Why? Sending a message to a Google Voice number will always happen over SMS or MMS. iMessage does not work over GV. RCS does not work over GV. If you mean try receiving messages from an AT&T Android phone, sure, I've done that. No complaints, although AT&T seems to throttle the image size more than other carriers in my experience.
By your experience it seems that Apple is limiting iOS-iOS image size, to promote iMessage
What? If I were sending messages to an iOS device directly it would go out over iMessage. Instead I chose to send a message via MMS to a Google Voice number where Google serves as the end device. iMessage does not work over Google Voice. There. Is. No. 200. Kilobyte. Limit. There's no gatekeeping, just shitty carrier MMS implementations.
Are you sending that to another iPhone? Trt exchanging text messages between an Android phone and an iPhone. It's completely broken. Apple wants to force Android users into iPhones so that their tect messages stop sucking, as if it's and Android issue.
No, I'm sending them from an iPhone to Google Voice via MMS. iMessage does not work over Google Voice. All that an iPhone knows is that the Google Voice number is not an Apple device.
It's completely broken.
Yes. MMS implementations are terrible, just like carrier implementations of RCS.
Apple wants to force Android users into iPhones so that their tect messages stop sucking, as if it's and Android issue.
Repeat after me: Poor MMS implementations are not Apple limitations.
> No, I'm sending them from an iPhone to Google Voice via MMS. iMessage does not work over Google Voice. All that an iPhone knows is that the Google Voice number is not an Apple device.
> Repeat after me: Poor MMS implementations are not Apple limitations.
Except that some of my family cannot send me a text on my Android phone because iOS absolutely refuses to treat it as anything other than an iMessage. Their contact for me does not have my iMessage/iCloud email. My iMessage/iCloud account has had my phone number deregistered from it. However, their iPhones cannot send me a text. It always sends it as an iMessage, even on threads where I send a text from my Android phone. Any reply just goes straight back to iMessage.
There are plenty of instances where Apple just does not care about text messages and protocols and will refuse to treat them properly. It is absolutely anti-competitive. They have been taken to court over this, which is why there is even a website that allows you to deregister your number. You used to have to use your iPhone to do it, which isn't exactly convenient if you lose or steal it. If you switched to Android, there was no way to get a text message from an iOS device while your number was registered with iMessage.
Does the MMS protocol allow querying the receiving device capabilities? As far as I know it doesn't, and I don't know how else iOS would know the receiver is an android phone to be able to purposefully downgrade the experience just for them. Unless your theory here is that if a contact number is in your contacts list as ever being iMessage compatible that it will always use higher quality even when sending over MMS? That seems easily testable by sending to an iPhone over MMS, and then removing the contact from your address book and messages and sending again over MMS
Why would you think that discovery would have to be an SMS/MMS thing?

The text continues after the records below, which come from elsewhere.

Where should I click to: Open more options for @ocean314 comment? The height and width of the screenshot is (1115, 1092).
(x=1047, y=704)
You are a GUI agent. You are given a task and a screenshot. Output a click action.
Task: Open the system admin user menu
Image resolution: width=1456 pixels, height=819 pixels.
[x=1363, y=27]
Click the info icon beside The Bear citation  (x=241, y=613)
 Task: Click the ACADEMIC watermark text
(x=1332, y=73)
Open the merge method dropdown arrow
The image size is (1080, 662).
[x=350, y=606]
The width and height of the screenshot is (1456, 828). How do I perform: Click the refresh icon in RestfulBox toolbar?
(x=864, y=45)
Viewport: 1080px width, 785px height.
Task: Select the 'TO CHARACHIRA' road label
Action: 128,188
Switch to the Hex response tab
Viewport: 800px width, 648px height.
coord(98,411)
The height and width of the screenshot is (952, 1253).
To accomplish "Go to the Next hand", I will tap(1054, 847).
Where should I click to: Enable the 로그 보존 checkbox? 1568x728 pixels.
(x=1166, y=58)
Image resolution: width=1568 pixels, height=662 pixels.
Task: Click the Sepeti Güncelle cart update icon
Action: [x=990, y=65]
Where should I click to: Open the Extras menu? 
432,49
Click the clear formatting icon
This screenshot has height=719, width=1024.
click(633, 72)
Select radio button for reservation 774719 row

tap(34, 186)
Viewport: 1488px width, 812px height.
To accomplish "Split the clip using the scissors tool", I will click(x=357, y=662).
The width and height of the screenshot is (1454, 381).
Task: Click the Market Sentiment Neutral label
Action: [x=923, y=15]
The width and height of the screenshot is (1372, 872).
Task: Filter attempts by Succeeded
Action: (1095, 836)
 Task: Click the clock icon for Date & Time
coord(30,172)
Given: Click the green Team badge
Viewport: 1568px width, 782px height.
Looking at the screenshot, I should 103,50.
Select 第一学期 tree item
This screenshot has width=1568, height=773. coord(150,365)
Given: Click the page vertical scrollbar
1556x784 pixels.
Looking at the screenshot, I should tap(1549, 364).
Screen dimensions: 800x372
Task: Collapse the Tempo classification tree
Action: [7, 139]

Since you’ve never used an iPhone, let me explain the experience. When you type in a random new number it starts off green. If the user uses iMessage, once you finish typing it magically turns blue. Apple doesn’t care about whether the other number is an Android phone per se, although if it’s not using iMessage then it’s almost certain that the number routes to an android phone.
Because the assertion was that the OP's experience with sending MMS media in excess of the supposed 200k limitation must have been because they were sending to an iPhone. In order for that to happen, the sending phone would have to know the receiving phone was an iPhone so that it could enable "send bigger pictures to iPhones over MMS" mode. They can't retroactively change the media size once they've sent the message, so either somehow Apple is determining the receiver capabilities over MMS before sending the message, or the 200k limit isn't real / is a carrier imposed limit.
No, I was sending it to a Google Voice number which means it goes out via MMS. Google no longer does SMS/MMS forwarding so I logged into the Google Voice site and downloaded the image that Google received via MMS. There is no 200 kilobyte limit.
I really love how folks are frothing at the mouth over things they don't understand.
They don't, nobody does. Android users exchanging high quality media are using RCS, iPhone users exchanging high quality media are using iMessage. Fanbois pinning the blame for this on Apple are missing the role of telcos entirely.